Turns out that when you’re selling an asset to a public company, there’s quite a lot of due diligence involved and even more lawyers. If you haven’t got your company in order at this point, you’re in for a world of pain. It’s worth calling out that the Semrush team were fantastic through this whole process. They were flexible where they could be and very patient with us (I’m sure we tested that patience a fair bit through the process!).

Ian signing the LOI (left), Meeting the Semrush team in Boston (right)

Lessons Learned

It’s been roughly nine months since we handed over the reins of the community to the Semrush team. During that time I’ve had time to reflect on what we did well and a few small pieces of advice I’d give to anyone looking to explore a similar path.

Lesson 1: Pick Your Cofounders Carefully

I can’t overstate how important this is. If there’s friction or incompatibility between the founding team while you’re running the business, these small cracks will turn into giant crevasses when you enter an acquisition process.

Thankfully, Nick, Ian and I have a great relationship.
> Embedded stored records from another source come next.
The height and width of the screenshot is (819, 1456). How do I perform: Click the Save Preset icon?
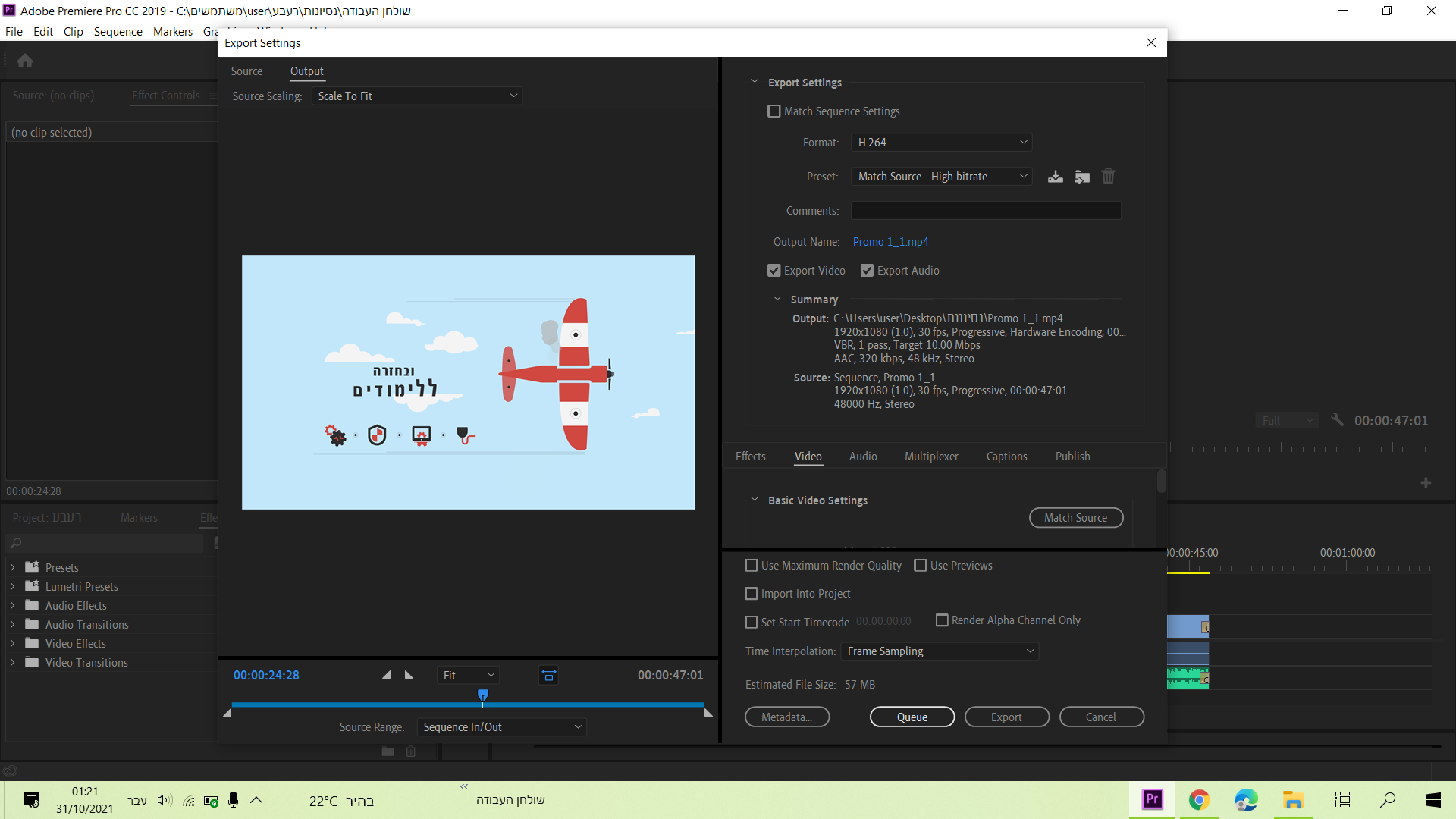coord(1055,177)
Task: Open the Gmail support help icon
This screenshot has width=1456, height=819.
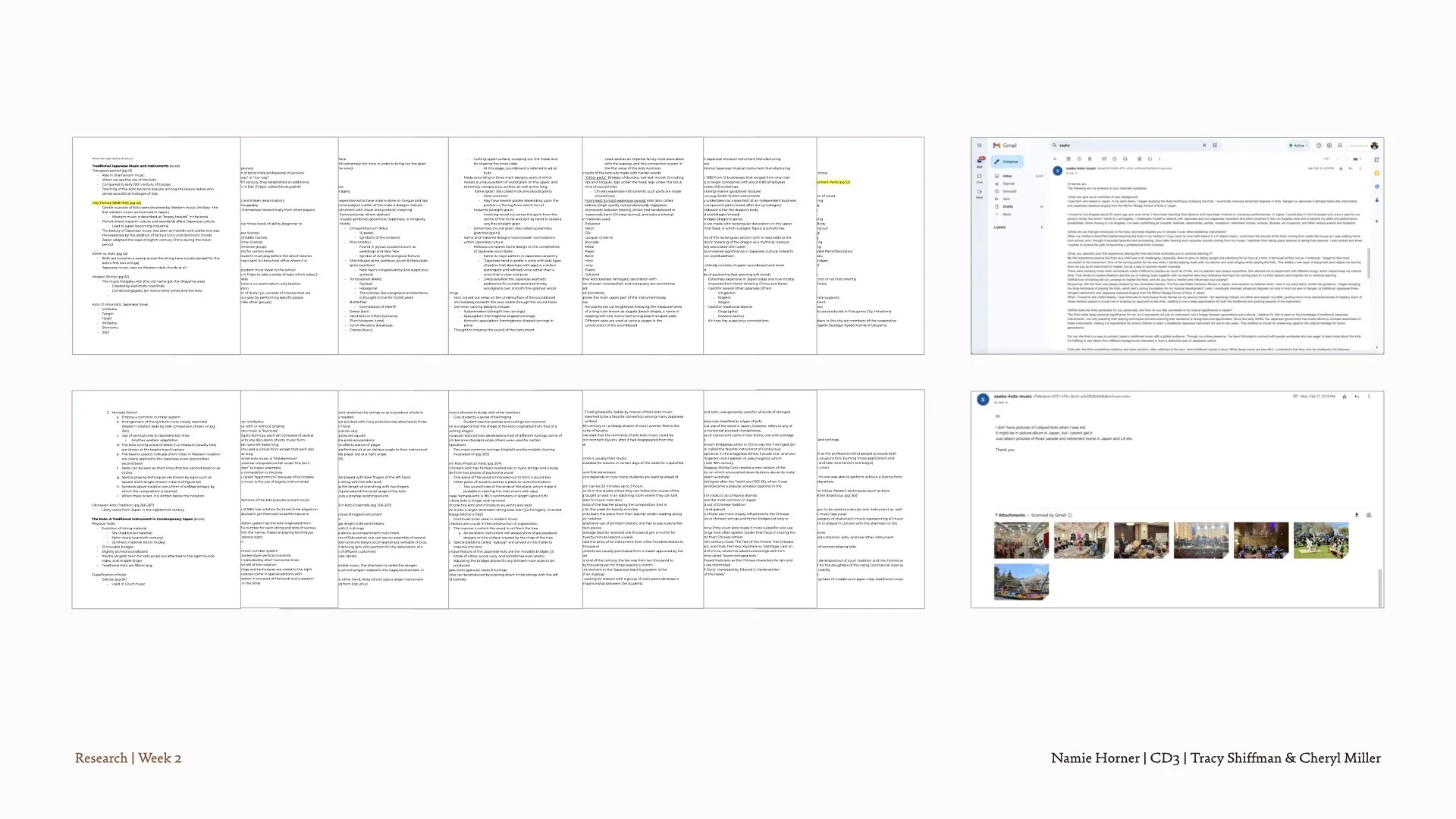Action: pyautogui.click(x=1319, y=146)
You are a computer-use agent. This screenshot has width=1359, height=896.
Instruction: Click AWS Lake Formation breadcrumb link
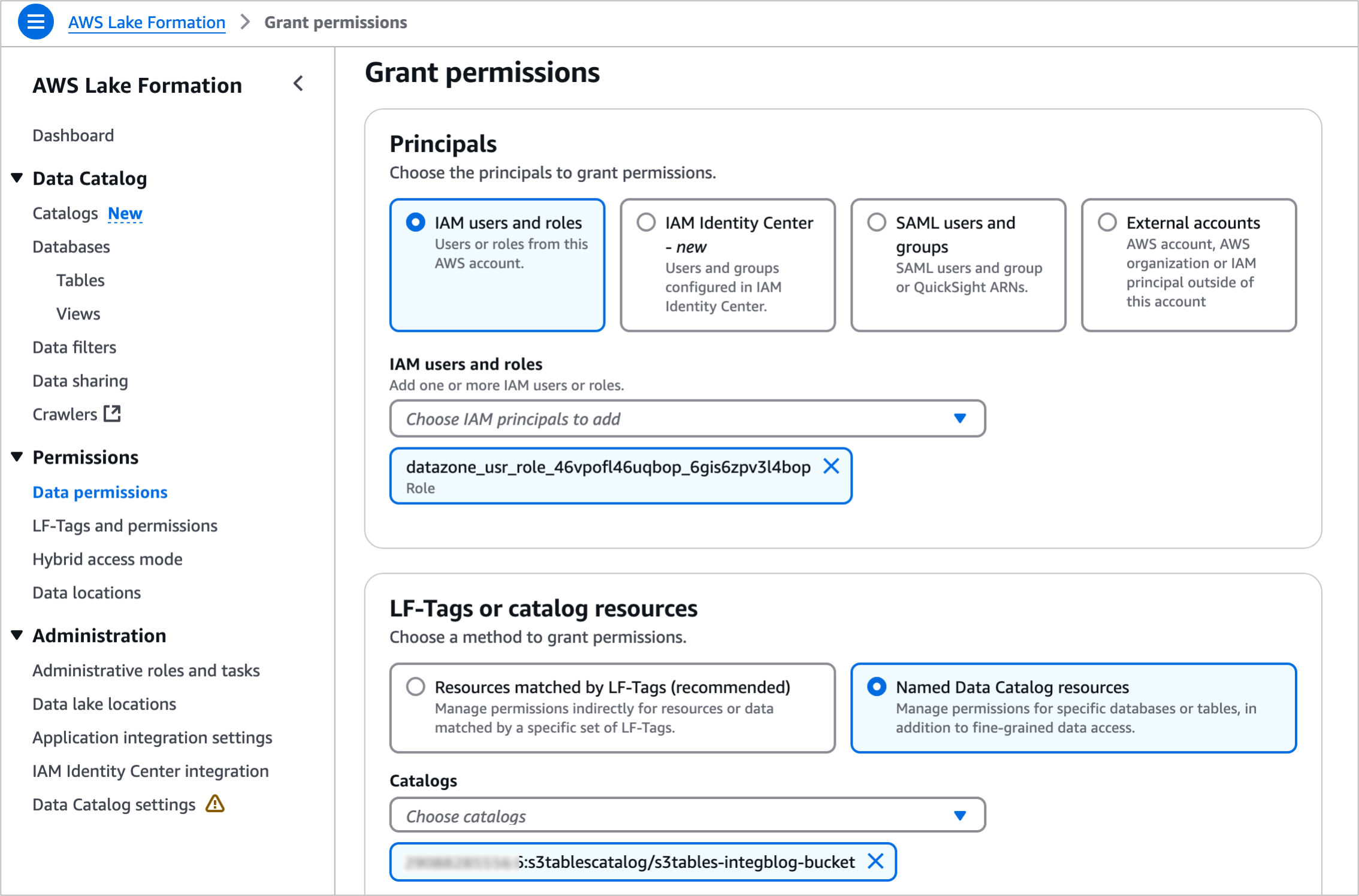pos(147,22)
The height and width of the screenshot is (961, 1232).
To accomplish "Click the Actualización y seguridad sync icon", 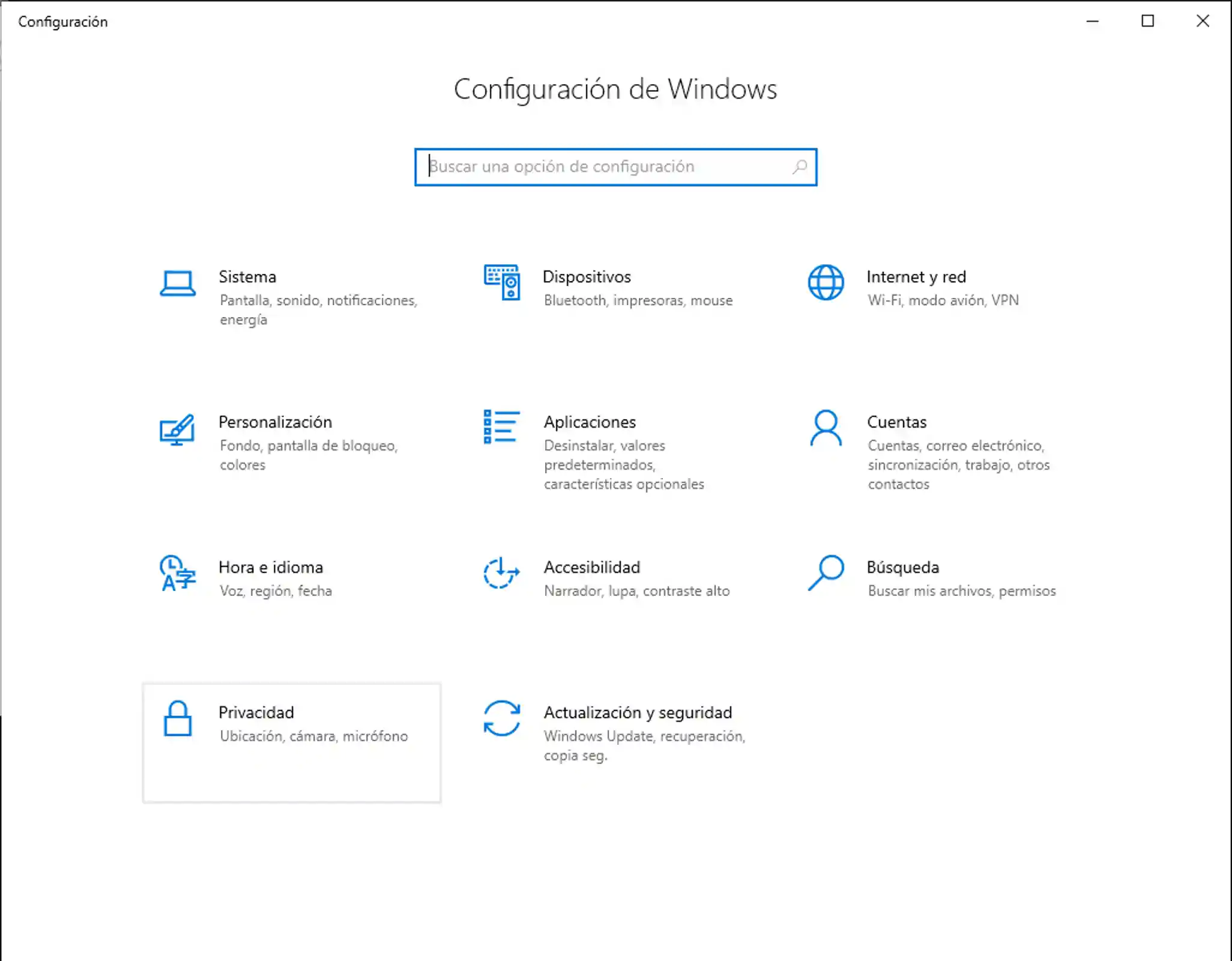I will click(501, 718).
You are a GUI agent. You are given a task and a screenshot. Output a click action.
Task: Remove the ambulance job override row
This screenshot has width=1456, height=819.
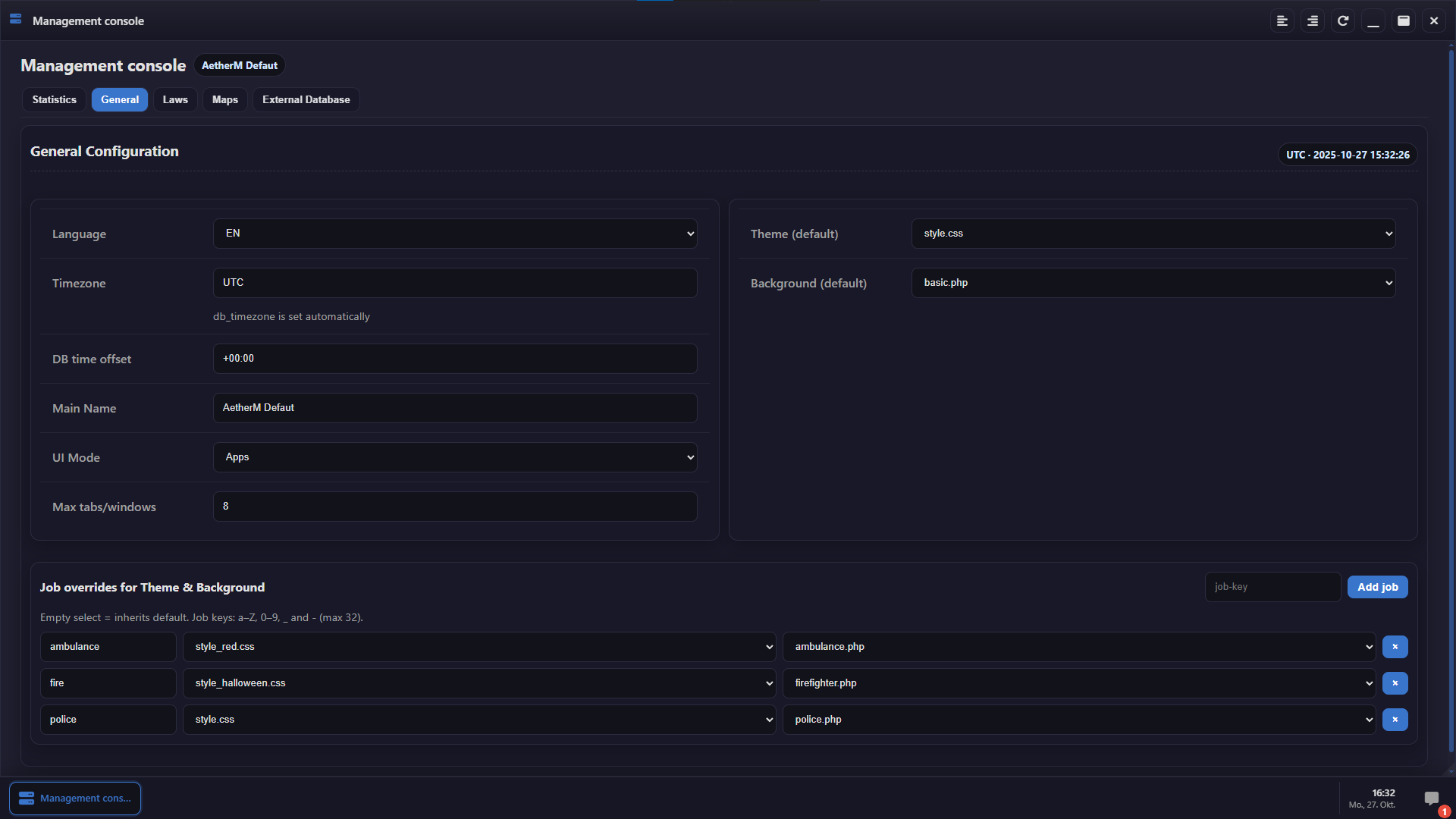(x=1395, y=647)
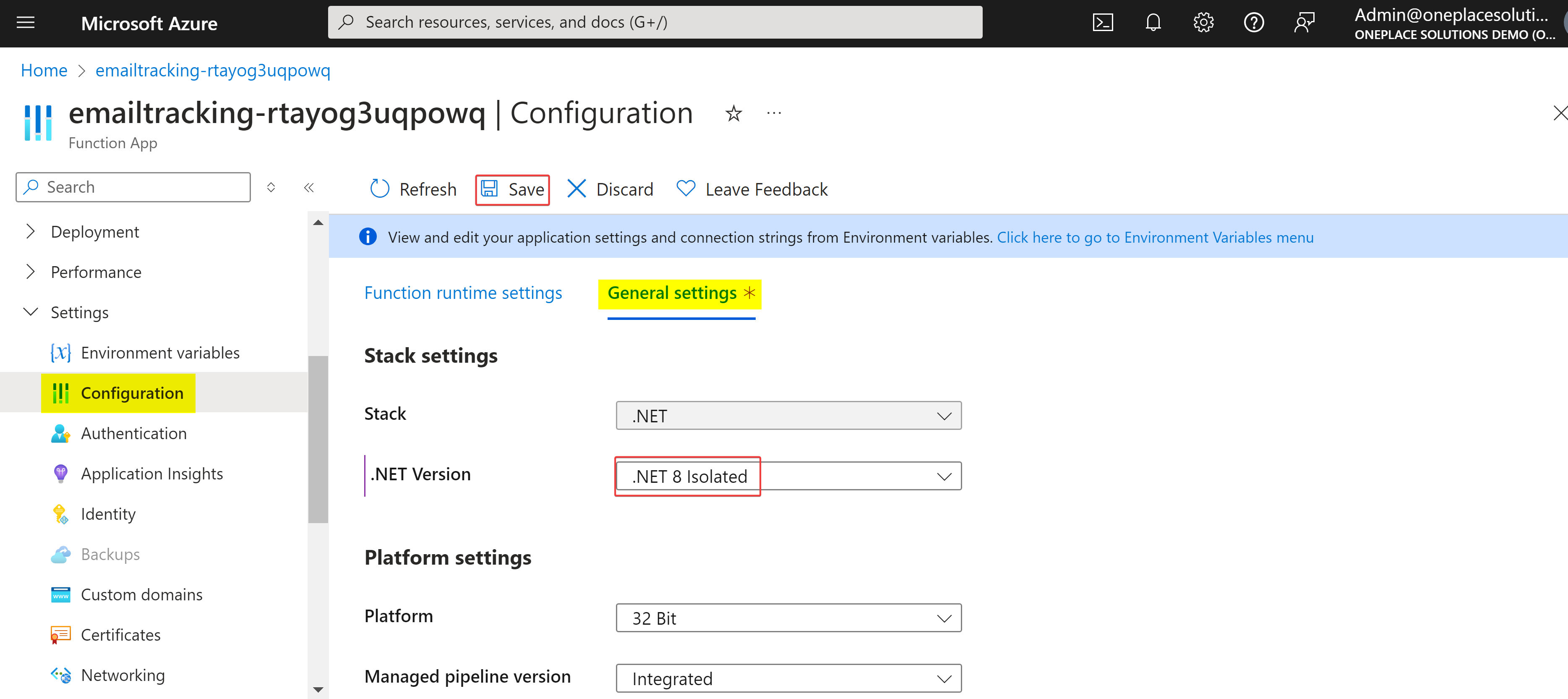Open Managed pipeline version dropdown
1568x699 pixels.
(x=788, y=678)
This is probably the number one reason why we were successful in building the Traffic Think Tank community. I mean, how could we possibly build a business focused on fostering relationships with others if we didn’t have those very relationships ourselves?

Lesson 2: Do the Admin Early

The less organized a business is, the more difficult it is to sell. In an online community business where the majority of the intellectual property owned by the business was created by its customers, it’s even more challenging to sell.

Work with lawyers early on to ensure you have the right user agreements, terms, and contracts in place to ensure that your business does own all of that IP. The same goes for all of the founder and employee equity agreements. The last thing you want to be doing during a sale process is fixing a mess within your ownership structure.

Lesson 3: Optimize for Customer Experience vs Revenue Expansion

When you’re building a community business, your customers are also the product. The less satisfied those customers are, the less valuable the community is as a whole.

There were plenty of situations that arose for us where we could have generated more revenue but it was often at the expense of the overall community experience. One example of this was the opportunity we had to earn a significant amount of affiliate revenue by promoting software and services to our customers. The trade-off would be that it brought our impartiality into question, so we decided that we’d never explore that route. Similarly, we had tons of companies reach out about paying to have promotional content added to our Academy (the members-only content library). Again, we felt this diminished the value of community membership so we opted to only allow companies to list (for free) exclusive discounted offers to our members within our community perks section.

These decisions paid off as we’d regularly get feedback from within our NPS surveys that customers felt we always did a great job of avoiding sales pitches or unnecessary promotions, which benefited the customer experience. I believe this was a key reason why we’d managed to build such trust with the community

Final Thoughts

Having the opportunity to build a community and brand that reached the heights that Traffic Think Tank did was a real privilege. It’s an experience that I’ll hold onto and taught me a lot about how to take something from zero to one. More than anything, I’m relieved to know that we found trustworthy new stewards for the community that can take it to levels that the founding team ultimately couldn’t.

Nick, Ian, and I have stayed on in a reduced operational capacity and remain active members of the community (and always will!). For any aspiring community builders out there, make sure you’re living the values you’ve set and make decisions that put your community members first, not your revenue.